Wednesday, October 6, 2021

As Starliner Remains Bogged Down, NASA Moves Pair to Crew Dragon

It was rumor yesterday when Ars Technica's space reporter Eric Berger said his sources were telling him the agency was probably going to move crews, who had been dedicated to studying Starliner and working with Boeing, over to SpaceX's Crew Dragon capsule.  

NASA will not make an official announcement for weeks or months, but two sources say the space agency is moving several astronauts from Boeing's Starliner spacecraft onto SpaceX's Crew Dragon vehicle for upcoming missions to the International Space Station.
...
The most likely scenario is that Nicole Mann, Josh Cassada, and Jeanette Epps will now fly on the SpaceX Crew-5 mission, targeted for launch no earlier than August 2022 on a Falcon 9 rocket. They are likely to be joined by an international partner astronaut, probably Japan's Koichi Wakata, for the mission. 

From what I'm able to glean from what was published as rumors, Mann, Cassada and Epps worked as liaisons to Boeing much like Bob Behnken and Doug Hurley worked on Crew Dragon for a couple of years before their historic flight on the flight called Demo2 in May of '20.  Eric Berger notes that Mann has been assigned to the Crew Flight Test for Starliner since August 2018.  

What was rumor yesterday was confirmed by NASA today.  

NASA has reassigned astronauts Nicole Mann and Josh Cassada to the agency’s SpaceX Crew-5 mission to the International Space Station as part of the Commercial Crew Program.

Mann and Cassada will serve as spacecraft commander and pilot, respectively, for the Crew-5 mission. Additional crew members will be announced later.

Crew-5 is expected to launch no earlier than fall 2022 on a Falcon 9 rocket from Launch Complex 39A at NASA’s Kennedy Space Center in Florida. The duo and their crewmates will join an expedition crew aboard station for a long duration stay to conduct science activities for the benefit of humanity and exploration.

NASA photo.

My first reaction to the announcement was to wonder if this was NASA quietly throwing Starliner out, but I don't quite get to that level.  Boeing, after all is under contract to deliver launch services although they're paying for this repeat of their awful test flight out of their own corporate pockets.  Plus, NASA and the Commercial Crew program have always said they want more than one contractor to fly.  

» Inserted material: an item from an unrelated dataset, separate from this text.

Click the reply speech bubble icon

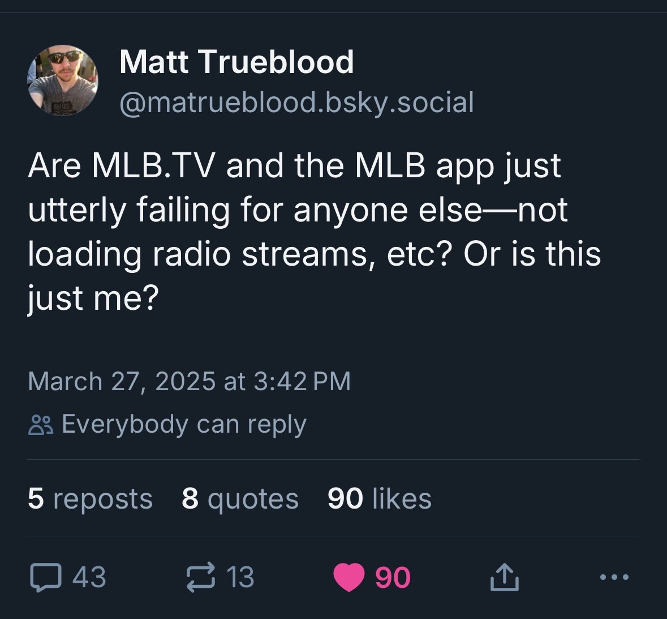[45, 578]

Instead, it appears that NASA wants to get these rookie astronauts their first chance to fly.  Back to Eric Berger at Ars:

[S]ources suggested to Ars that NASA feels it can no longer wait to get its rookie astronauts—Epps is from the class of 2009, and Mann and Cassada are from the class of 2013—some spaceflight experience.

At the time of her assignment in 2018, Mann's flight was targeted to occur as early as 2019. Since then, however, the Starliner program has suffered a series of setbacks. An initial uncrewed test flight, OFT-1, finally got off the ground in December 2019. However, due to software errors, this vehicle was nearly lost, both shortly after launch and then shortly before reentry into Earth's atmosphere. Because of the vehicle's problems in flight, NASA did not clear Starliner to attempt to dock at the International Space Station, a key objective for the test flight.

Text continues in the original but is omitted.